■ **THE PROBLEM**
Everything in the records below from the line containing "You are a GUI" through the line containing "707x530 pixels." is to be reproduced exactly, those two lines included; no picture is to be copied.

■ **RECORD SET**

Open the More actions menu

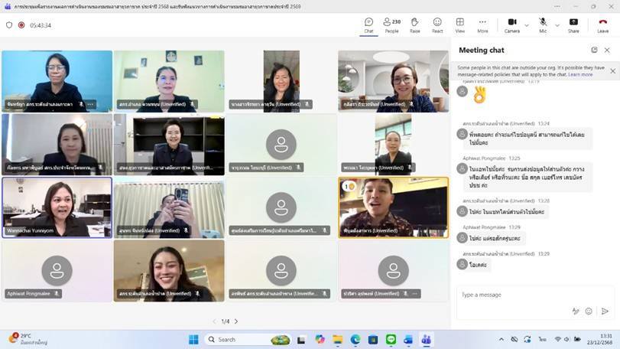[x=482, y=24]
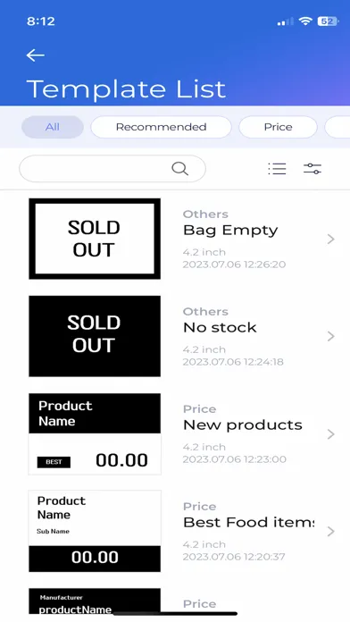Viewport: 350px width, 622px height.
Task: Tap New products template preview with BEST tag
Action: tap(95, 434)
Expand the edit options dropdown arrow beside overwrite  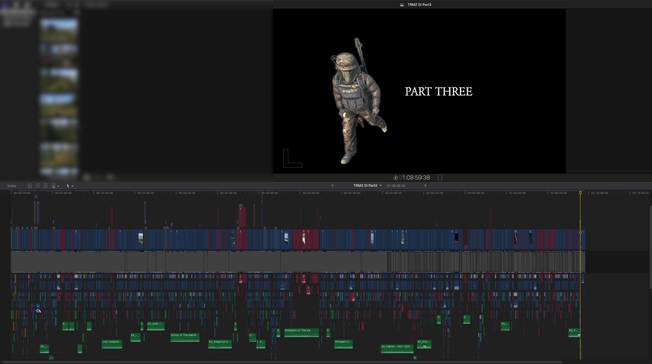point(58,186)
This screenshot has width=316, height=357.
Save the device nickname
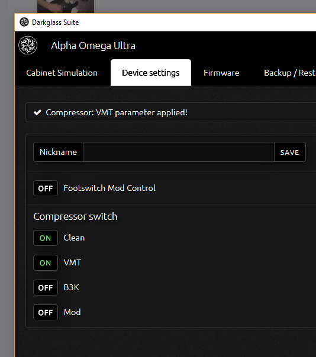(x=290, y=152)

--

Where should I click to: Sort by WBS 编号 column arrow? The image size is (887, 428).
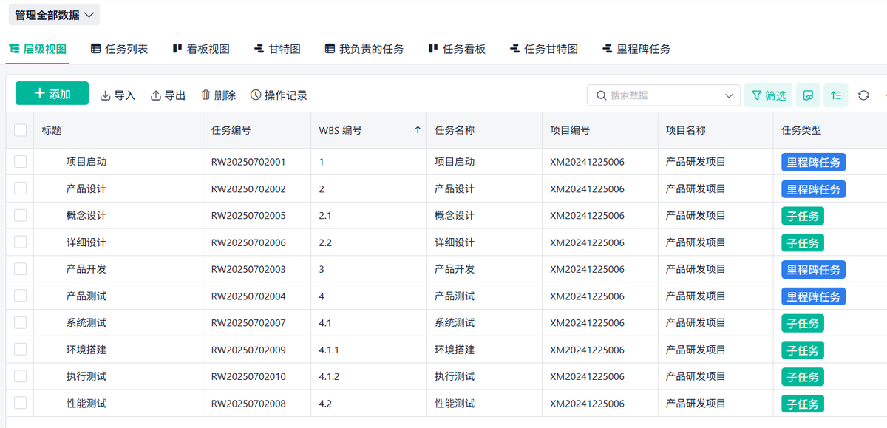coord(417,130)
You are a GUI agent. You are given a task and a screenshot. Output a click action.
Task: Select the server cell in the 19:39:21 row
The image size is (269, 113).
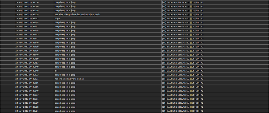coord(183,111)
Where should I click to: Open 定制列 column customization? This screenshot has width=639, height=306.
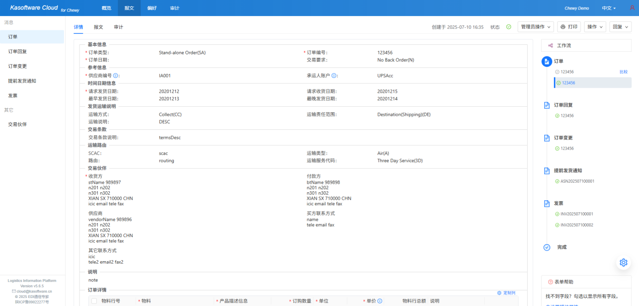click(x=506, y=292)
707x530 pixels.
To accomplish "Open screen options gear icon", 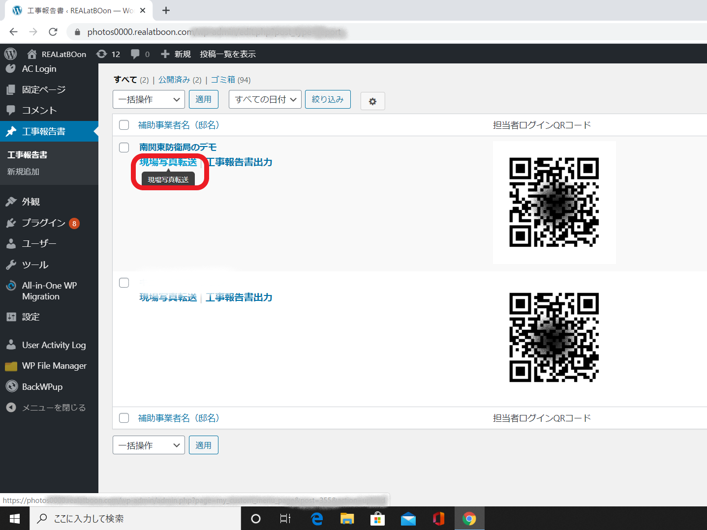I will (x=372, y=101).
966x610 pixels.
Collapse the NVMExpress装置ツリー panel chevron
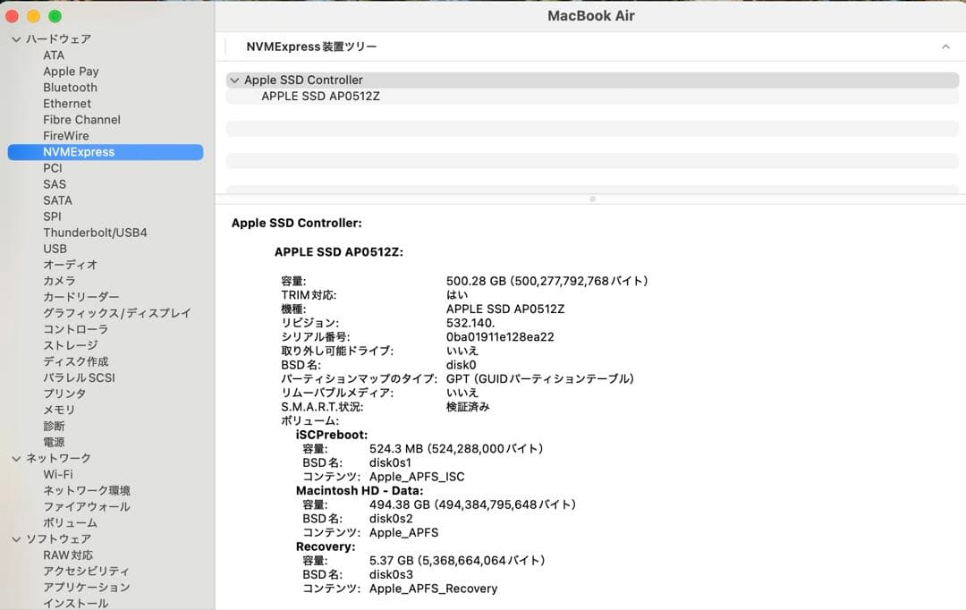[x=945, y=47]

■ **SOLUTION FOR THIS PROBLEM**
You are a GUI agent. You are given a task and a screenshot. Output a click action.
Task: Select the server cell in the 19:39:21 row
The image size is (269, 113).
coord(183,111)
Where should I click to: Open 定制列 column customization? This screenshot has width=639, height=306.
click(x=506, y=292)
707x530 pixels.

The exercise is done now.